Sunday 1 March 2015

Prose500 2015 FeaturedWriter Sufia Khatoon

The House at 99 Woodburn Park

I grew up in the dingy lanes of Kolkata’s woodstreet when India was gathering her torn pieces together. Dr Rafi’s house at 99, Woodburn Park, was known to have witnessed the turmoil’s of war and bloodshed. It had sheltered stories of love and hate for so long that often my scarred heart found recluse in them. Every house is believed to have a soul; I always felt that after Rafi uncle’s death, his soul might have shadowed the now broken dilapidated building looking for lost traces of his memories.

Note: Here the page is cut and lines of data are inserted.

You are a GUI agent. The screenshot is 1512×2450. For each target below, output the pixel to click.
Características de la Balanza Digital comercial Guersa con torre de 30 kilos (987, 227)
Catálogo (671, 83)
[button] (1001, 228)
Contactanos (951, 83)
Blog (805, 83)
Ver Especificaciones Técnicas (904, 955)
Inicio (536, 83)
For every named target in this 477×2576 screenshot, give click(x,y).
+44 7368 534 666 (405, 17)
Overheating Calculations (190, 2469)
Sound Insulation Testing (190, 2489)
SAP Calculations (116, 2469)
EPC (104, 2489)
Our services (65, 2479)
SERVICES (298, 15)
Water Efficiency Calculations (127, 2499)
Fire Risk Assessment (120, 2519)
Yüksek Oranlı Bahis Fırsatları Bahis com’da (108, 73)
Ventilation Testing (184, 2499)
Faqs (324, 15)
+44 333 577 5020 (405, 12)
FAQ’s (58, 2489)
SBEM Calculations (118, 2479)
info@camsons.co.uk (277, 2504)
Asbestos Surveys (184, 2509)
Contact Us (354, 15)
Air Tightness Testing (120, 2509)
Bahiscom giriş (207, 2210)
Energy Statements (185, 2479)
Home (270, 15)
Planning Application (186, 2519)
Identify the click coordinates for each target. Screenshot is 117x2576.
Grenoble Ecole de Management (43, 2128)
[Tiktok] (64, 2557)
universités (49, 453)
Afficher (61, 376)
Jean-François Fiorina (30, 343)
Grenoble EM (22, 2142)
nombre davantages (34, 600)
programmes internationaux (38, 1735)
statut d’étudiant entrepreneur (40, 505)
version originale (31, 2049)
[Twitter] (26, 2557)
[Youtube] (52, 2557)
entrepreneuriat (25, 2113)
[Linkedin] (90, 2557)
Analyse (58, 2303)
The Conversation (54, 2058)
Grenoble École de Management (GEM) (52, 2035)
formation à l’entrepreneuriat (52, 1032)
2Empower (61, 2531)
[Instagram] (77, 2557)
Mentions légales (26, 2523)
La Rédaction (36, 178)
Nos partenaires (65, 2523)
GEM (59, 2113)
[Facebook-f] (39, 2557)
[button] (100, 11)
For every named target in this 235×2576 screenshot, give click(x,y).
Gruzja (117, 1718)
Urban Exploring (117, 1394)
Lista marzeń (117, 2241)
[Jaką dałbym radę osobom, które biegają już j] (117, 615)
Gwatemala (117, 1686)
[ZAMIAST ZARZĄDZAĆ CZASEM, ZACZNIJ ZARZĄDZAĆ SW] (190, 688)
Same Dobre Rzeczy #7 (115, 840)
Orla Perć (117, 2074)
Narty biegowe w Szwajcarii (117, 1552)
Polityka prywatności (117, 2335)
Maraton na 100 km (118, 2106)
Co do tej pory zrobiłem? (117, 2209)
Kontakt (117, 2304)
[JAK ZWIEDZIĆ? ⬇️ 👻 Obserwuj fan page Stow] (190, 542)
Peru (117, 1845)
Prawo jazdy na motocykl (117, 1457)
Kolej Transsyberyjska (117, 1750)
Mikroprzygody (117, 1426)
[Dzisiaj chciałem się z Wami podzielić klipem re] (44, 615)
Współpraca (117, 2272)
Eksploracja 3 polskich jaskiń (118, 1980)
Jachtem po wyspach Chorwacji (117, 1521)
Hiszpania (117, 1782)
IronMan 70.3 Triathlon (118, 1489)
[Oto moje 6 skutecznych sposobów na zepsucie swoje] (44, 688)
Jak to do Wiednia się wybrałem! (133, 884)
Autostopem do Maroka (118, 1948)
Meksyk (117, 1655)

Rafi uncle loved this solitary recluse; he loved his books and life at large. It was during one such encounter that I had managed to sneak in his massive library tempting me with the rarest of stories hidden in its vast treasures. I was caught later but uncle’s imaginations, love for books and my innocent quest had made me his best friend. 

I often look at it in the creepy silent night, standing and just observing her massive structure. I was about nine or ten years old when the riots had uprooted our historical brotherhood. Victims of this confusion often were found loitering or healing their socked senses in this house. He would generously treat them, though it was tough times, he always stood for what was right, admired by all as a man of principles.

He loved to read and weave poetry. He often exclaimed that the world of imagination was far better than the real world, bloodshed and battles were episodic in stories, and it never left deep scars behind unlike reality. 

His most prized possessions, The Jungle Book, Panchatantra, Peter Pan, an entire collection of imaginations which had left me breathless, was a gift from him. When I look back I see his peaceful nature and his books that had actually saved me from my accumulated bitterness towards life after losing my family to war cry. The curious soul of a child was lost somewhere. I remember in the dim light in the balcony hiding behind the pillars I was awake the whole night reading and devouring the tales as the ear deafening noises of death consumed our world.
“In broken rusted walls grew haunted stories of love and the mystical tree branches hide them from pain.”

I write when I feel the need to visit my past and dig out stories to make people believe in miracles again. House at 99, Woodburn Park, running parallel to my life remains fresh in my memory, its depths surfaces now and then to breathe in and live again through me. I realised that imagination if survives bloodshed and turbulence, can preserve innocence and imagination, our greatest weapon to destroy man made walls.

The misty night consumes the sparkling stars and the house at 99, Woodburn Park, across my window hypnotises me to write its deepest secrets while I hide behind her shelter once again to weave tales of imaginations.